Abstract

Benzodiazepine binding to γ-aminobutyric acid type A (GABA_A) receptors allosterically modulates GABA binding and increases the currents induced by submaximal GABA concentrations. Benzodiazepines induce conformational changes in the GABA-binding site in the extracellular domain, but it is uncertain whether these conformational changes extend into the membrane-spanning domain where the channel gate is located. Alone, benzodiazepines do not open the channel. We used the substituted-cysteine-accessibility method to investigate diazepam-induced conformational changes in the region of the α₁-subunit M3 membrane-spanning segment.
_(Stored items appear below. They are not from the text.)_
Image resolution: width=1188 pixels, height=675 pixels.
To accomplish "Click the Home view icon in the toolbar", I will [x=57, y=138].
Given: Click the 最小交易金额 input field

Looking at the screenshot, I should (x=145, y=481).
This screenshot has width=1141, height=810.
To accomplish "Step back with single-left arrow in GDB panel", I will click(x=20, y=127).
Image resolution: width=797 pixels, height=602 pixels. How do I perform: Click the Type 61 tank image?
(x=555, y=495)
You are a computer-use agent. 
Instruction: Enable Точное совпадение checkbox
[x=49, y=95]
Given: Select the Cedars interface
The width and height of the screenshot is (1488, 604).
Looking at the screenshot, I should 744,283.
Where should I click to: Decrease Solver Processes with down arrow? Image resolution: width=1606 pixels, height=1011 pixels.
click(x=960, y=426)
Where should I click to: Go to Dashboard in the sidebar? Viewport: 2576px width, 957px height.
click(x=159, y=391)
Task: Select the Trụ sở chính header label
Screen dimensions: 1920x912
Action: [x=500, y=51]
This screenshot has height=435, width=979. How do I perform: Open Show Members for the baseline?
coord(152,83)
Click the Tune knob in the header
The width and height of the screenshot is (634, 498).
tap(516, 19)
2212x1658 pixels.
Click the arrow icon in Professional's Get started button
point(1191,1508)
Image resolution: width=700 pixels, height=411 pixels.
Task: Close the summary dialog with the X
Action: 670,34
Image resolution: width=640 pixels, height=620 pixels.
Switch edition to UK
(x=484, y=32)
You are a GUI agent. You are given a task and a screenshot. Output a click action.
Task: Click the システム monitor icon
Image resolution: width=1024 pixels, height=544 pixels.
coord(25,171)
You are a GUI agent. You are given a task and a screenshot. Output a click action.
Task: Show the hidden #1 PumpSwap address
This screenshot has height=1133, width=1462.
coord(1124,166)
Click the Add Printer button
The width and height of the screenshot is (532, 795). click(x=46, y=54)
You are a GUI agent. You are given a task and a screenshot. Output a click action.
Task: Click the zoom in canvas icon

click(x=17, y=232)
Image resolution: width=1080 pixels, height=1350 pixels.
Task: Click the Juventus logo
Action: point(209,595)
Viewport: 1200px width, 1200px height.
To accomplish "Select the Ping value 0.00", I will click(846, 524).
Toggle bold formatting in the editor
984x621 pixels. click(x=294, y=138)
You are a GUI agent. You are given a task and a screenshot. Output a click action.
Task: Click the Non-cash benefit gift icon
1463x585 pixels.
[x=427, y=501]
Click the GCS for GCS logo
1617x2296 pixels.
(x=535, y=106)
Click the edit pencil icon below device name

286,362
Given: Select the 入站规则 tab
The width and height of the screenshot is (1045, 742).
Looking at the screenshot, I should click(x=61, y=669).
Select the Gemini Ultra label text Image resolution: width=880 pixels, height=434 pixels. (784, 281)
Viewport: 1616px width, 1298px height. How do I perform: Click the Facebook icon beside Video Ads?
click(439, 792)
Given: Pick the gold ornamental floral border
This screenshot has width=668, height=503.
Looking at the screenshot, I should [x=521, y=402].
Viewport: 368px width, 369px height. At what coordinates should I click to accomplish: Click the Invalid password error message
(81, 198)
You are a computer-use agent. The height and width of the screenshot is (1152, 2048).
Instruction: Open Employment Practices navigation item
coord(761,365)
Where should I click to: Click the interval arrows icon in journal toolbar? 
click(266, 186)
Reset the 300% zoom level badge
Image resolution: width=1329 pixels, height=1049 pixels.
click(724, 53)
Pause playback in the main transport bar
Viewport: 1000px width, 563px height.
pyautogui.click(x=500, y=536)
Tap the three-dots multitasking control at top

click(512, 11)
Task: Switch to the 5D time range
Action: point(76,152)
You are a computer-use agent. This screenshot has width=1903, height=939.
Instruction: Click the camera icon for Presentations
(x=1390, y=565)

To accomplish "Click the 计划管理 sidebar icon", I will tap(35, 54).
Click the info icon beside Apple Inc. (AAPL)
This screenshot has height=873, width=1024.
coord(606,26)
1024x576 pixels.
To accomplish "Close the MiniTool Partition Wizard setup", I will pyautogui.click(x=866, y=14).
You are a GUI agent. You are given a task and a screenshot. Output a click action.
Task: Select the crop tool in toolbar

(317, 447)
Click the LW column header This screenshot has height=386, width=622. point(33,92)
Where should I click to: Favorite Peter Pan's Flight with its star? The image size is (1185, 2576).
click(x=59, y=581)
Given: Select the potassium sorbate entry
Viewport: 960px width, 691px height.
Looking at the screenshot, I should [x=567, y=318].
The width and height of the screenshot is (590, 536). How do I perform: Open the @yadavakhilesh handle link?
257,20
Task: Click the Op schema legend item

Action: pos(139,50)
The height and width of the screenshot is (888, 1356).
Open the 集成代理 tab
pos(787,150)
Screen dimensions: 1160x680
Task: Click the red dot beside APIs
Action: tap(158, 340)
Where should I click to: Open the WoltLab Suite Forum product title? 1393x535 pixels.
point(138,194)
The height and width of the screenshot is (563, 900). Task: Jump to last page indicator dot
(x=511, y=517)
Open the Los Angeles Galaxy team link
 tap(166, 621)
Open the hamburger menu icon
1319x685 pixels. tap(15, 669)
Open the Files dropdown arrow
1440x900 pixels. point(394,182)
In the absence of diazepam or GABA, pCMBS⁻ did not react at a measurable rate with cysteine-substitution mutants between α₁Phe296 and α₁Glu303. In the presence of 100 nM diazepam, pCMBS⁻ reacted with α₁F296C, α₁F298C, and α₁L301C but not with the other cysteine mutants between α₁Phe296 and α₁Glu303. These three mutants are a subset of the five residues that we previously showed reacted with pCMBS⁻ applied in the presence of GABA. The pCMBS⁻ reaction rates with these three cysteine mutants were similar in the presence of diazepam and GABA. Thus, diazepam, which binds to the extracellular domain, induces a conformational change in the membrane-spanning domain that is similar to a portion of the change induced by GABA. Because diazepam does not open the channel, these results provide structural evidence that the diazepam-bound state represents an intermediate conformation distinct from the open and resting/closed states of the receptor. The diazepam-induced conformational change in the M3 segment vicinity may be related to the mechanism of allosteric potentiation.